• _Aim_
Answer these questions from the mailing-list message on NUM_BUFFER_PARTITIONS.
1. Which function does the writer describe as dead code?
2. In the quoted reply, what does the maximum value 8 translate to?
3. Which patch does the writer offer to fix comments?

• _Extract provided_
++++++++++
Re: Thoughts about NUM_BUFFER_PARTITIONS

From: "Andrey M(dot) Borodin" <x4mmm(at)yandex-team(dot)ru>
To: Tomas Vondra <tomas(dot)vondra(at)enterprisedb(dot)com>
Cc: wenhui qiu <qiuwenhuifx(at)gmail(dot)com>, pgsql-hackers <pgsql-hackers(at)postgresql(dot)org>
Subject: Re: Thoughts about NUM_BUFFER_PARTITIONS
Date: 2024-08-04 19:32:20
Message-ID: 1B6B9FE6-8B88-4043-A1B0-824B8EEF6785@yandex-team.ru
Views: Raw Message | Whole Thread | Download mbox | Resend email
Thread:
Lists: pgsql-hackers

One of our customers recently asked me to look into buffer mapping.
Following is my POV on the problem of optimal NUM_BUFFER_PARTITIONS.

I’ve found some dead code: BufMappingPartitionLockByIndex() is unused, and unused for a long time. See patch 1.

> On 23 Feb 2024, at 22:25, Tomas Vondra <tomas(dot)vondra(at)enterprisedb(dot)com> wrote:
>
> Well, if Postgres Pro implements this, I don't know what their reasoning
> was exactly, but I guess they wanted to make it easier to experiment
> with different values (without rebuild), or maybe they actually have
> systems where they know higher values help ...
>
> Note: I'd point the maximum value 8 translates to 256, so no - it does
> not max at the same value as PostgreSQL.

I’ve prototyped similar GUC for anyone willing to do such experiments. See patch 2, 4. Probably, I’ll do some experiments too, on customer's clusters and workloads :)

> Anyway, this value is inherently a trade off. If it wasn't, we'd set it
> to something super high from the start. But having more partitions of
> the lock table has a cost too, because some parts need to acquire all
> the partition locks (and that's O(N) where N = number of partitions).

I’ve found none such cases, actually. Or, perhaps, I was not looking good enough.
pg_buffercache iterates over buffers and releases locks. See patch 3 to fix comments.
++++++++++
• _Dataset extract_
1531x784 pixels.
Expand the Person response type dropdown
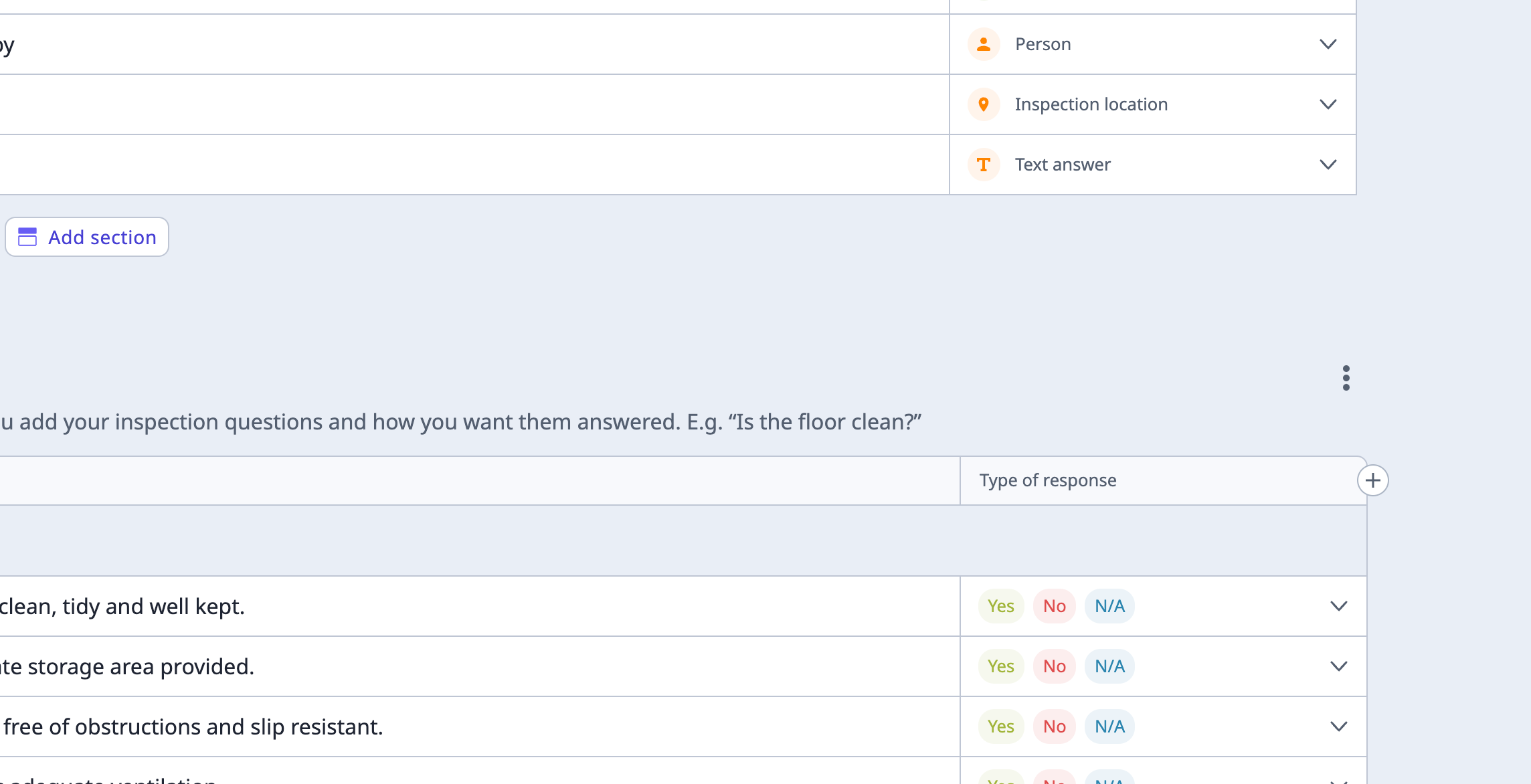coord(1328,43)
++++++++++
• _Exercise output_
1. BufMappingPartitionLockByIndex()
2. 256
3. Patch 3